*Assignment*.
Every record must be copied out exactly.

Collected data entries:

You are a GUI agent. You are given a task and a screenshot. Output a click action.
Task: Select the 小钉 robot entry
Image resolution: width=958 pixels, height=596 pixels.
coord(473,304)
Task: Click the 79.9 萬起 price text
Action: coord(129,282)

*Problem solution*.
You are a GUI agent. You are given a task and a screenshot. Output a click action.
Task: Select the 小钉 robot entry
Image resolution: width=958 pixels, height=596 pixels.
coord(473,304)
Task: Click the 79.9 萬起 price text
Action: coord(129,282)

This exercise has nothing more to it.